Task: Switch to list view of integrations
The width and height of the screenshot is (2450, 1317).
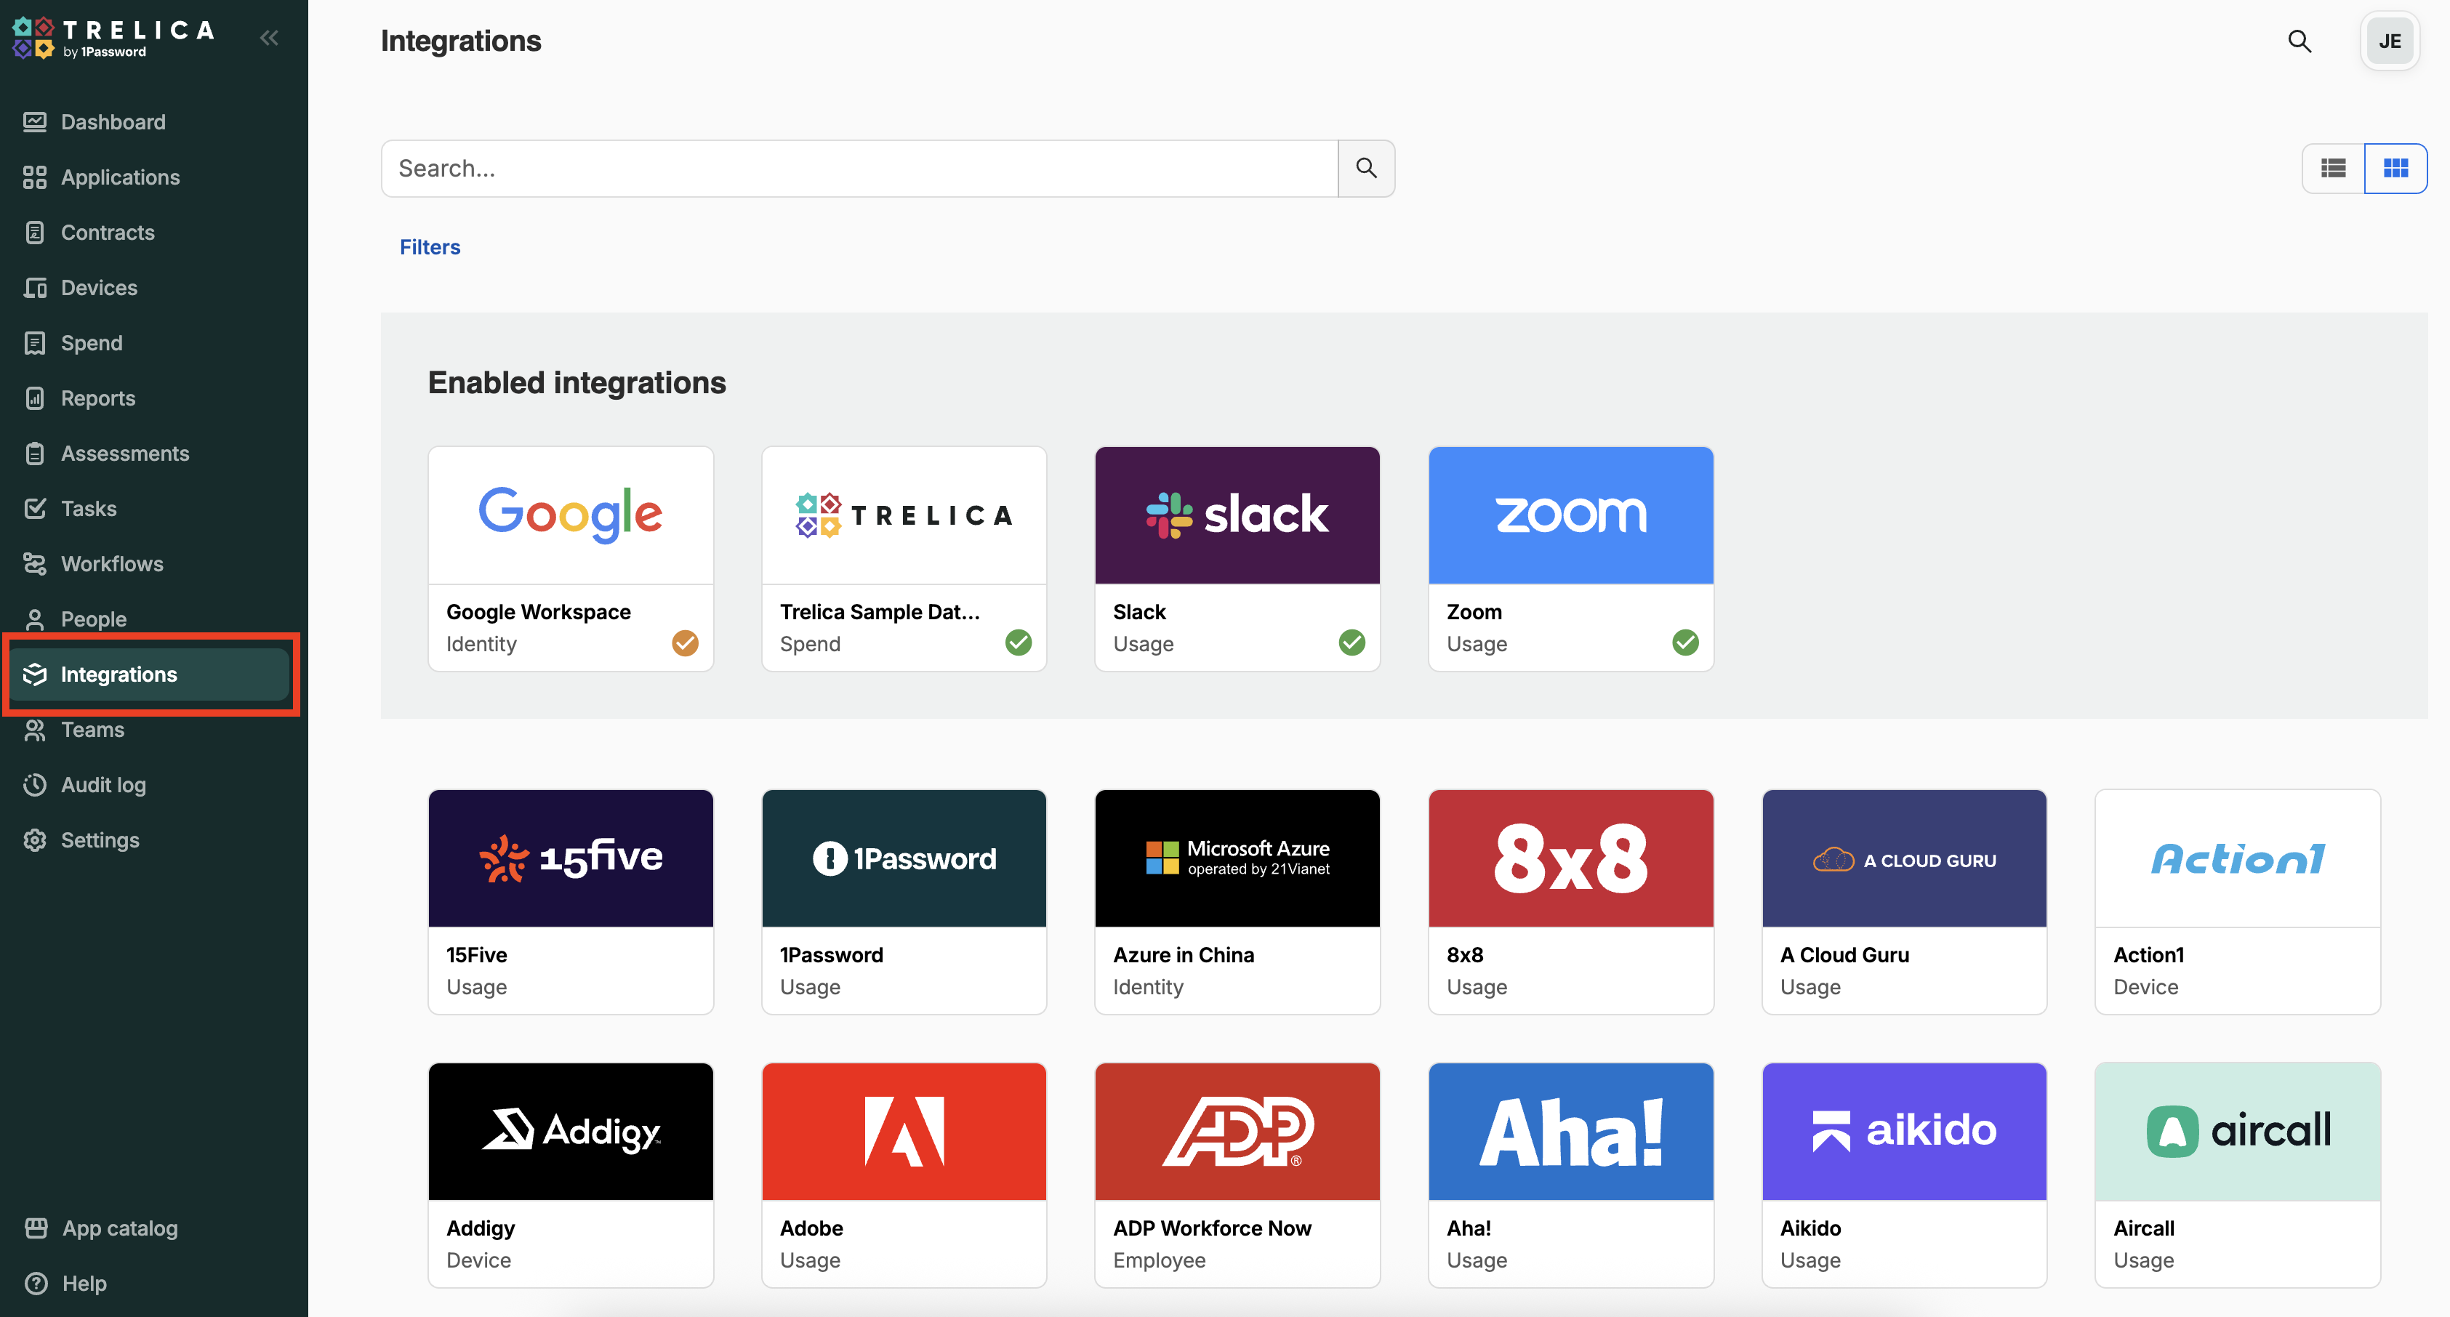Action: tap(2333, 167)
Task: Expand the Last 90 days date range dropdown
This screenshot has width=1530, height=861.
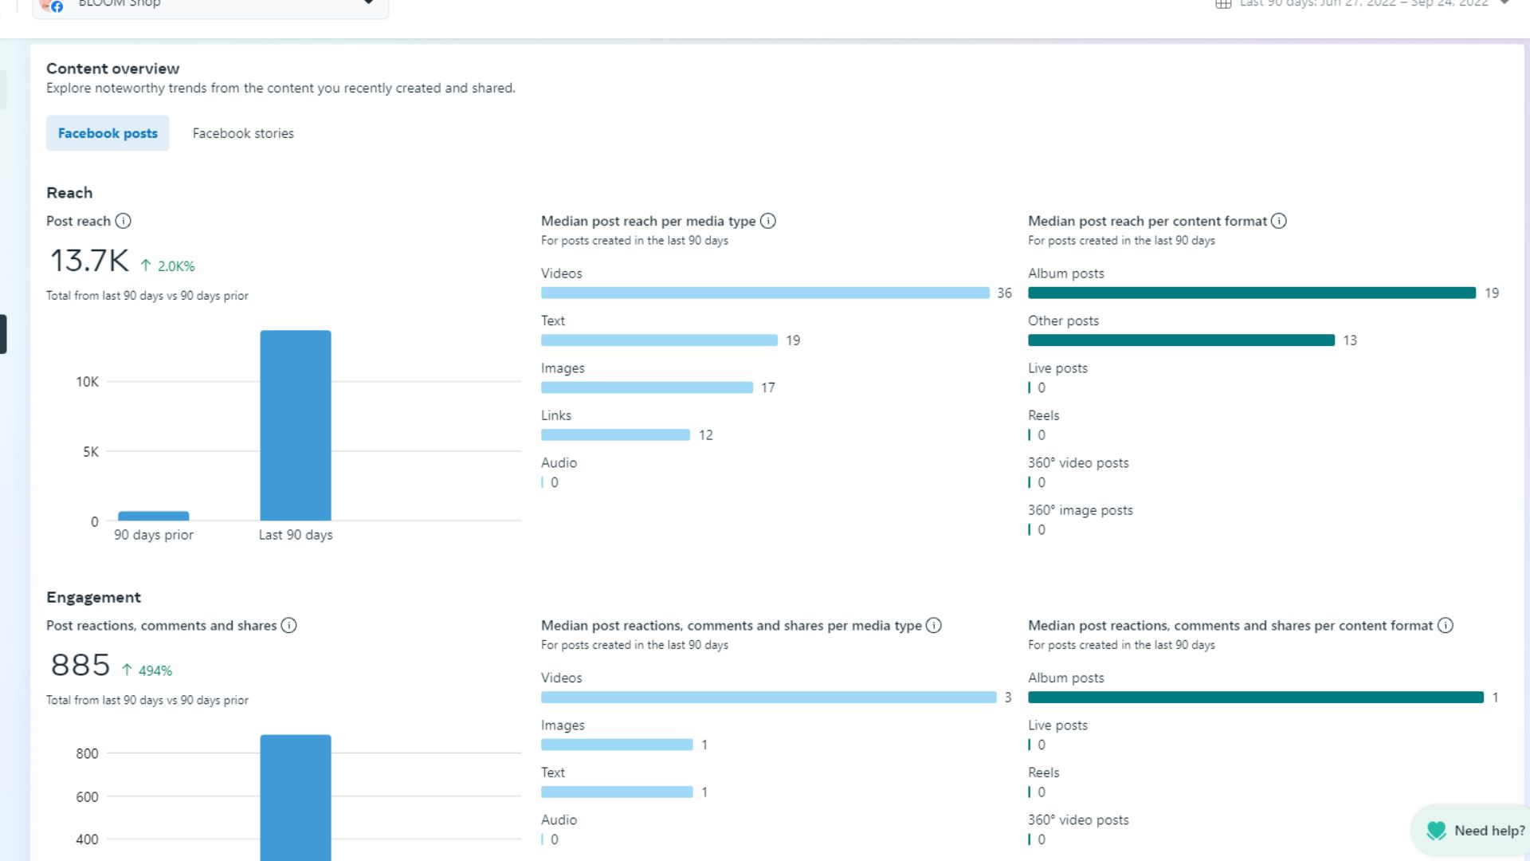Action: point(1505,3)

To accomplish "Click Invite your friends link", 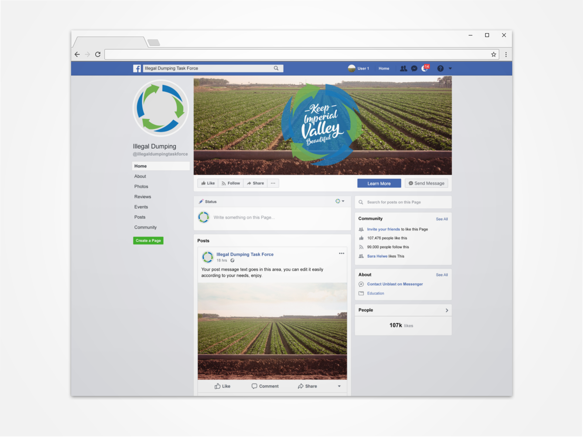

* * * *

WHAT YOU WILL DO:
Your answer must be the records above, copied exactly, with no pictures.

SOLUTION TO THIS EXERCISE:
Task: Switch to list view of integrations
The width and height of the screenshot is (2450, 1317).
Action: tap(2333, 167)
Task: Expand the Last 90 days date range dropdown
This screenshot has width=1530, height=861.
Action: point(1505,3)

To accomplish "Click Invite your friends link", 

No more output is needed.